> [ASSIGNMENT] For each line below, print it again exactly as shown.

> [Stored records]
┌──

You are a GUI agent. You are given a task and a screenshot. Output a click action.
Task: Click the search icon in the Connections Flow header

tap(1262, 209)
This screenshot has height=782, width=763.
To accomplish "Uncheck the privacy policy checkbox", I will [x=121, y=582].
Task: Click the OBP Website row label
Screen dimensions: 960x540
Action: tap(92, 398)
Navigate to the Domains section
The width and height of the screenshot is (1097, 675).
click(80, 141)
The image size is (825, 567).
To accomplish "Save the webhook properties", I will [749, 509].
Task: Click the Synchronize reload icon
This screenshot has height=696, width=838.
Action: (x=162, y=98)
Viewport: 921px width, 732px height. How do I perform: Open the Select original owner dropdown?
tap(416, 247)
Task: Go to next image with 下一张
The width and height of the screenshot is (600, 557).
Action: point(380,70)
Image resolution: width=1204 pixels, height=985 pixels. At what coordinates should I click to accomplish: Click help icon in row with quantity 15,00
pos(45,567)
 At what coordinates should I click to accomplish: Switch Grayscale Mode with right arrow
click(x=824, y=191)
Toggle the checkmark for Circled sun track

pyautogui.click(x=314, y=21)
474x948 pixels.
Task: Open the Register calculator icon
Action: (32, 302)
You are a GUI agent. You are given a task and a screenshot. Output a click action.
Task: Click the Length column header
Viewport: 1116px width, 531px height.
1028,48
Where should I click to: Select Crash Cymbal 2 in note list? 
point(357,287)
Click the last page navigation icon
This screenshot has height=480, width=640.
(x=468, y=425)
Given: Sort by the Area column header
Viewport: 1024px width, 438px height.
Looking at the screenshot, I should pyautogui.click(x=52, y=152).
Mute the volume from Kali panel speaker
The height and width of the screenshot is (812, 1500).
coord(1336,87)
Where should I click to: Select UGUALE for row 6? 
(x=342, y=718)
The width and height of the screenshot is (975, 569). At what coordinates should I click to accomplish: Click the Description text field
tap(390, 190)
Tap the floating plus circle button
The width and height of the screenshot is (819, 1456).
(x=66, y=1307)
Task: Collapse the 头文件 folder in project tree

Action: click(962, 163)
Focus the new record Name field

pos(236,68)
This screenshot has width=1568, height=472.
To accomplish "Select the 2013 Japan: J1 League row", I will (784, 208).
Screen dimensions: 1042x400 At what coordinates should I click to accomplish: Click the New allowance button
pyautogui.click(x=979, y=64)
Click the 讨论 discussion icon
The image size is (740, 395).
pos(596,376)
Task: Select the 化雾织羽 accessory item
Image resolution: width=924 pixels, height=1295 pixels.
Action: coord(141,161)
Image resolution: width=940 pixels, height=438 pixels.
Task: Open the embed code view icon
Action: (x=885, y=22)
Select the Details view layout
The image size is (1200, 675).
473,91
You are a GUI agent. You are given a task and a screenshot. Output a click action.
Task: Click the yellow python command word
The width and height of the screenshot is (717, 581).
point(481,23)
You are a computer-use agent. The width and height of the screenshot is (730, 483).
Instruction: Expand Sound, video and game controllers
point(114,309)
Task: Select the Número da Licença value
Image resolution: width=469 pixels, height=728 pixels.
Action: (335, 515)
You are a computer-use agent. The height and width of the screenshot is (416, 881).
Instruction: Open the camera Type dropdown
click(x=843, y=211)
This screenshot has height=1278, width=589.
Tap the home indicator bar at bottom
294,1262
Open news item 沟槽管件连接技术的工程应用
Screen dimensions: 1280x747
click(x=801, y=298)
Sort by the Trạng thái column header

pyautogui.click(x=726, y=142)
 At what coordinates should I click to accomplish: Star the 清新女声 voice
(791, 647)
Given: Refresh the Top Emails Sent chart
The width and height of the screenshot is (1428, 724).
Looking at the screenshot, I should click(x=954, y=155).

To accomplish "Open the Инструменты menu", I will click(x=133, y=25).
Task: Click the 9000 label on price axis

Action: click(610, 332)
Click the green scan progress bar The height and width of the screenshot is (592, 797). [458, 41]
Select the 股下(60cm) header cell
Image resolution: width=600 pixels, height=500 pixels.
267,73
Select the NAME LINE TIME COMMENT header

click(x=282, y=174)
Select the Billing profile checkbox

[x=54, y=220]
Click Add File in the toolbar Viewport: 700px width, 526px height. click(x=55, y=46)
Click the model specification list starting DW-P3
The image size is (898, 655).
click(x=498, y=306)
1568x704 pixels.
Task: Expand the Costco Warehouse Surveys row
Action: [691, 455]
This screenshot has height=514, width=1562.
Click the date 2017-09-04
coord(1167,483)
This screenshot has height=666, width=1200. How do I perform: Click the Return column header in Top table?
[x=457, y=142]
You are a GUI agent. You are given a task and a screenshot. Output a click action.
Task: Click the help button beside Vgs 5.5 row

└──

> [TASK RESULT]
You are a GUI agent. You are given a task and a screenshot. Output a click action.
Task: Click the search icon in the Connections Flow header

tap(1262, 209)
This screenshot has height=782, width=763.
To accomplish "Uncheck the privacy policy checkbox", I will [x=121, y=582].
Task: Click the OBP Website row label
Screen dimensions: 960x540
Action: tap(92, 398)
Navigate to the Domains section
The width and height of the screenshot is (1097, 675).
click(80, 141)
The image size is (825, 567).
To accomplish "Save the webhook properties", I will [749, 509].
Task: Click the Synchronize reload icon
This screenshot has height=696, width=838.
Action: (x=162, y=98)
Viewport: 921px width, 732px height. How do I perform: Open the Select original owner dropdown?
tap(416, 247)
Task: Go to next image with 下一张
The width and height of the screenshot is (600, 557).
Action: point(380,70)
Image resolution: width=1204 pixels, height=985 pixels. At what coordinates should I click to accomplish: Click help icon in row with quantity 15,00
pos(45,567)
 At what coordinates should I click to accomplish: Switch Grayscale Mode with right arrow
click(x=824, y=191)
Toggle the checkmark for Circled sun track

pyautogui.click(x=314, y=21)
474x948 pixels.
Task: Open the Register calculator icon
Action: (32, 302)
You are a GUI agent. You are given a task and a screenshot. Output a click action.
Task: Click the Length column header
Viewport: 1116px width, 531px height.
1028,48
Where should I click to: Select Crash Cymbal 2 in note list? 
point(357,287)
Click the last page navigation icon
This screenshot has height=480, width=640.
(x=468, y=425)
Given: Sort by the Area column header
Viewport: 1024px width, 438px height.
Looking at the screenshot, I should pyautogui.click(x=52, y=152).
Mute the volume from Kali panel speaker
The height and width of the screenshot is (812, 1500).
coord(1336,87)
Where should I click to: Select UGUALE for row 6? 
(x=342, y=718)
The width and height of the screenshot is (975, 569). At what coordinates should I click to accomplish: Click the Description text field
tap(390, 190)
Tap the floating plus circle button
The width and height of the screenshot is (819, 1456).
(x=66, y=1307)
Task: Collapse the 头文件 folder in project tree

Action: click(962, 163)
Focus the new record Name field

pos(236,68)
This screenshot has width=1568, height=472.
To accomplish "Select the 2013 Japan: J1 League row", I will (784, 208).
Screen dimensions: 1042x400 At what coordinates should I click to accomplish: Click the New allowance button
pyautogui.click(x=979, y=64)
Click the 讨论 discussion icon
The image size is (740, 395).
pos(596,376)
Task: Select the 化雾织羽 accessory item
Image resolution: width=924 pixels, height=1295 pixels.
Action: coord(141,161)
Image resolution: width=940 pixels, height=438 pixels.
Task: Open the embed code view icon
Action: (x=885, y=22)
Select the Details view layout
The image size is (1200, 675).
473,91
You are a GUI agent. You are given a task and a screenshot. Output a click action.
Task: Click the yellow python command word
The width and height of the screenshot is (717, 581).
point(481,23)
You are a computer-use agent. The width and height of the screenshot is (730, 483).
Instruction: Expand Sound, video and game controllers
point(114,309)
Task: Select the Número da Licença value
Image resolution: width=469 pixels, height=728 pixels.
Action: (335, 515)
You are a computer-use agent. The height and width of the screenshot is (416, 881).
Instruction: Open the camera Type dropdown
click(x=843, y=211)
This screenshot has height=1278, width=589.
Tap the home indicator bar at bottom
294,1262
Open news item 沟槽管件连接技术的工程应用
Screen dimensions: 1280x747
click(x=801, y=298)
Sort by the Trạng thái column header

pyautogui.click(x=726, y=142)
 At what coordinates should I click to accomplish: Star the 清新女声 voice
(791, 647)
Given: Refresh the Top Emails Sent chart
The width and height of the screenshot is (1428, 724).
Looking at the screenshot, I should click(x=954, y=155).

To accomplish "Open the Инструменты menu", I will click(x=133, y=25).
Task: Click the 9000 label on price axis

Action: click(610, 332)
Click the green scan progress bar The height and width of the screenshot is (592, 797). [458, 41]
Select the 股下(60cm) header cell
Image resolution: width=600 pixels, height=500 pixels.
267,73
Select the NAME LINE TIME COMMENT header

click(x=282, y=174)
Select the Billing profile checkbox

[x=54, y=220]
Click Add File in the toolbar Viewport: 700px width, 526px height. click(x=55, y=46)
Click the model specification list starting DW-P3
The image size is (898, 655).
click(x=498, y=306)
1568x704 pixels.
Task: Expand the Costco Warehouse Surveys row
Action: [691, 455]
This screenshot has height=514, width=1562.
Click the date 2017-09-04
coord(1167,483)
This screenshot has height=666, width=1200. How do I perform: Click the Return column header in Top table?
[x=457, y=142]
You are a GUI agent. You are given a task and a screenshot. Output a click action.
Task: Click the help button beside Vgs 5.5 row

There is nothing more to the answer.